> **What this exercise asks**:
a. Answer these questions from the passage on applause in Harvard's classrooms, one per line:
(i) What punctuates the calm of Harvard's classrooms in these days?
(ii) How long is it until playtime arrives?
(iii) According to the passage, these acclamations are not merely expressions of what?
b. Carry on the passage about applause in Harvard's classrooms from the point where it stops.

NO WRITER ATTRIBUTED

These are the days when the calm of Harvard's classrooms is punctuated by bursts of significant applause. Nor are these reverberating acclamations merely expressions of long restrained energy, connotative of a schoolboy glee that school is out and playtime has arrived. In the first place playtime has not arrived nor will it for more than two laborious weeks; and secondly, if these plaudits are those of gratitude. It is gratitude for past lectures not present release nor future relaxations.

> **Listing**:
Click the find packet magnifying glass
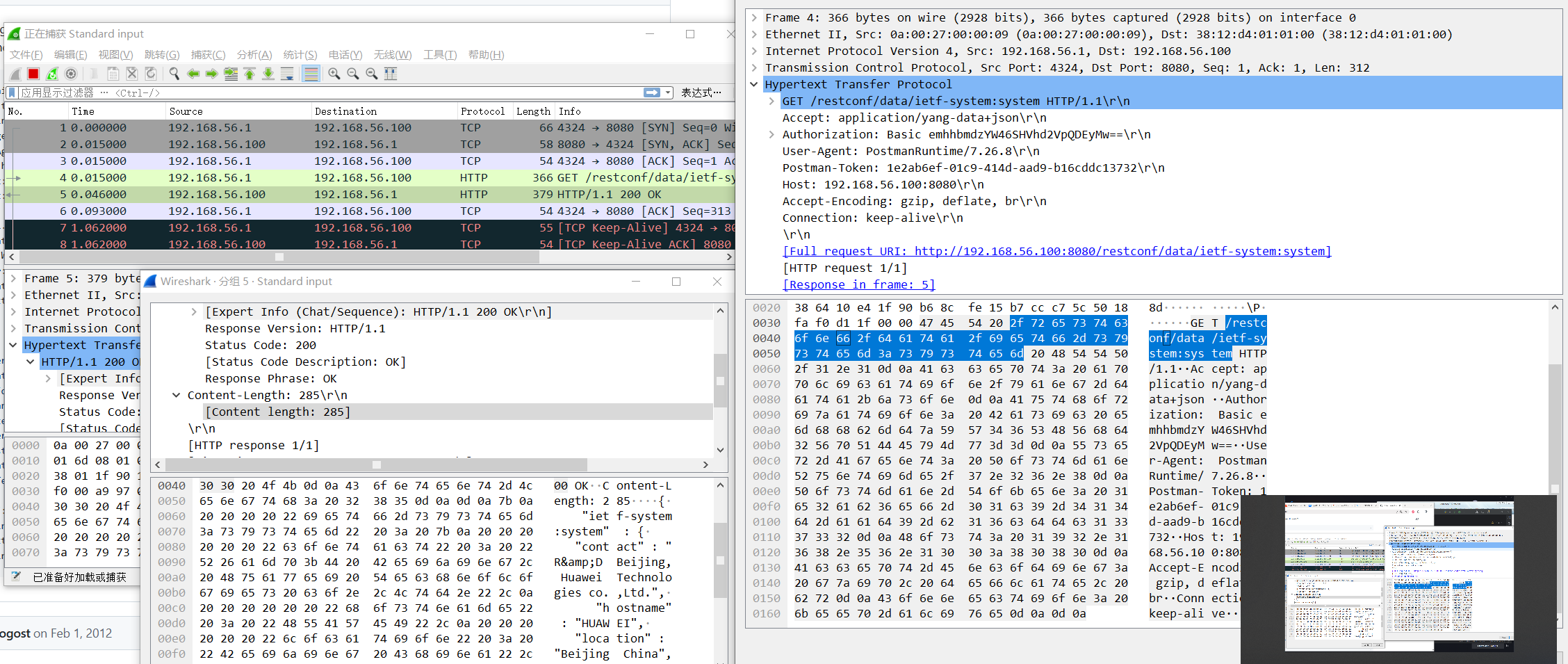Viewport: 1568px width, 664px height. coord(174,73)
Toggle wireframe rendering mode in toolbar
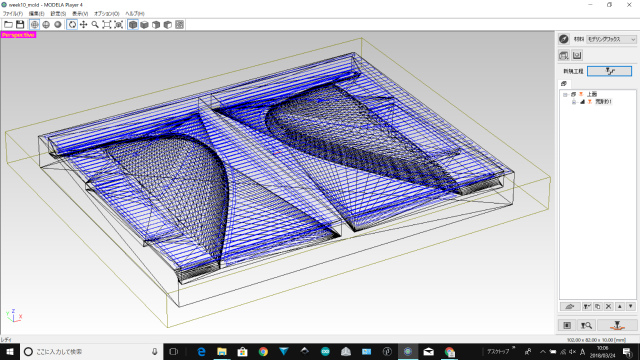Screen dimensions: 640x360 (35, 24)
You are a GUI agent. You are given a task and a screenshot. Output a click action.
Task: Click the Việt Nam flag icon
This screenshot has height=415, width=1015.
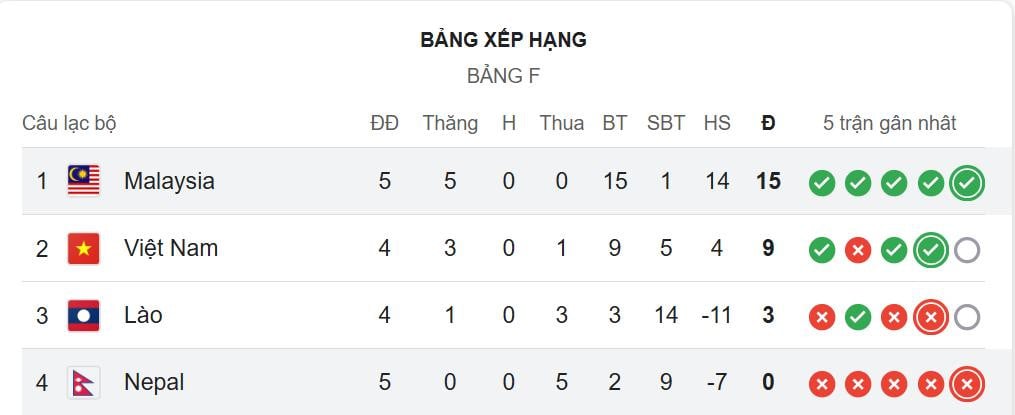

> **Exercise results**:
a.
(i) Bursts of significant applause.
(ii) More than two laborious weeks.
(iii) Long restrained energy, connotative of a schoolboy glee that school is out and playtime has arrived.

b.
The bond between professor and student has been sorely stretched during recent years, due to the expansion of the universities and the increase in enrollment. At Harvard opportunities for contact are more prevalent perhaps than at any other equally large but less unified institutions: there are faculty-student teas are the Union in the Fall and, in addition, many professors welcome informal calls at their homes. But neither these nor similar methods of bringing the student closer to his teacher has quite succeeded in training mentor and pupil to the realization that each is, after all, more than a machine. Too often the platform lecturer is led to believe that his listeners are entirely devoid of humanistic attributes. Therefore whatever can be done to demonstrate that good instruction is appreciated and that a year of talking to impassive faces has not been a barren year is not unwelcome. As in a theatre, the noise of an applauding audience means nothing in itself and occasionally disturbs, but nevertheless it is received as a token of estimation: these concluding ceremonies, unlike many other undergraduate vociferation, have their place.